FYI: the boards have arrived. Will check it tomorrow in the custom office. :slight_smile:

- Clemence

Testing with 2S2P so… 6 volts’ish in?

Correct Matt
Please check the pictures in below link. I added some configurations diagram there
https://www.virence.com/blank-rwrlr/vr16sp4

- Clemence

If I am looking at the pics correctly, for a 3V setup one needs 2+ and 2- wires?

Unfortunately yes. No space left on this tiny board to create jumper pads without compromising optic’s base or safe side margin.
I’ll make add on secondary jumper board for use on top of it in the near future.

- Clemence

Cool pics! Is that some species of paper wasp?

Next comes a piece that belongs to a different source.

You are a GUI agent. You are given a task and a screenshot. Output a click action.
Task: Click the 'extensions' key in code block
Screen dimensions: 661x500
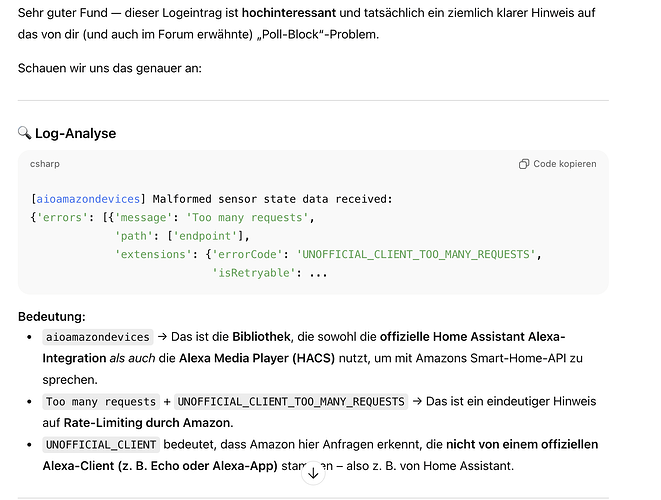coord(153,255)
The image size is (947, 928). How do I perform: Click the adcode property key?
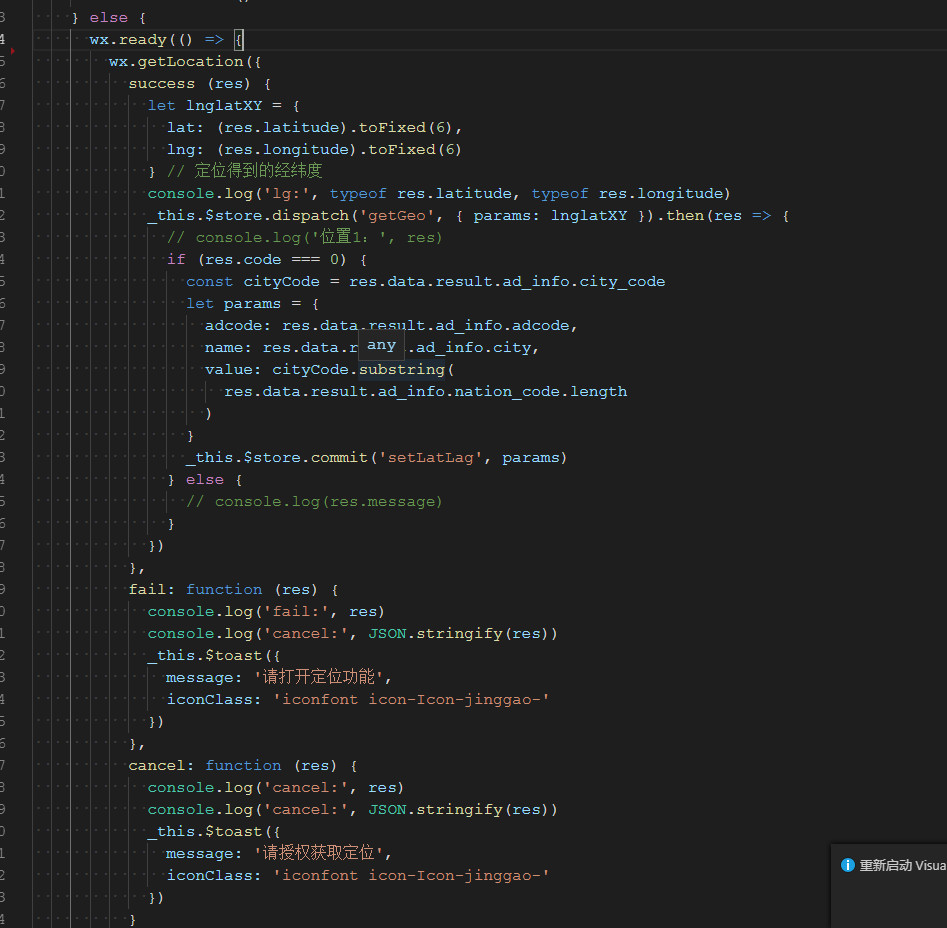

I think so Looks like its a digger wasp (Sceliphrinae). She didn’t care about anything but her egg safety. Filled two of the M3 screw threads on my testing block.

- Clemence.

Specification:
Changes are highlighted in bold

VR16S1

- MCPCB thickness: 1,65mm ±0,1mm

- Dielectric thickness: 10µm ±3µm

- Dielectric thermal conductivity: 7,5W/MK

- Copper trace: 70µm

- Solder mask thickness: 15µm ±5µm
- Anode - cathode gap: adjustable from 0,5mm down to 0,2mm (was 0,5mm to 0,3mm) by scraping off the masking
- Brighter reflective white solder mask
- Tougher solder mask (untested): prevent yellowing in sustained leadfree 260C environment.
- Copper pads plating: OSP (was ENIG) to get every last bit of thermal performance
- Flat section for V-scoring 15mm maximum (was fully round): mass production consequence

  • Routed MCPCB’s outline, not punched to get the flattest possible bottom.

VR16SP4

- MCPCB thickness: 1,65mm ±0,1mm

- Dielectric thickness: 10µm ±3µm

- Dielectric thermal conductivity: 7,5W/MK
- Copper trace: 35µm (was 70µm) for better reflow process

- Solder mask thickness: 15µm ±5µm
- Anode - cathode gap: 0,2mm (was 0,3mm)
- Final quadtrix footprint: slightly adjustable from 4,4 x 4,4mm to 4,6mm x 4,6mm (was 4,2 x 4,2mm to 4,4 x 4,4mm).
- Brighter reflective white solder mask
- Tougher solder mask (untested): prevent yellowing in sustained leadfree 260C environment.
- Copper pads plating: OSP (was ENIG) to get every last bit of thermal performance
- Flat section for V-scoring 15mm maximum (was fully round): mass production consequence

  • Routed MCPCB’s outline, not punched to get the flattest possible bottom.

- Clemence

Clemence, how hard would be to install vr16s1 with 144 in KF8 ? Seems like perfect host for that combination, except mcpcb size is 20 instead of 16…

You can always run a 16mm PCB in a 20mm spot with no problems. The light should have a centering ring for the reflector and emitter that will ensure the MCPCB is held in the correct spot.

However, jf there is no clamping pressure from the reflector to hold the MCPCB to the host, and instead the host relied on screws to hold the MCPCB down, it is likely you can just use washers on the existing screws to clamp the MCPCB.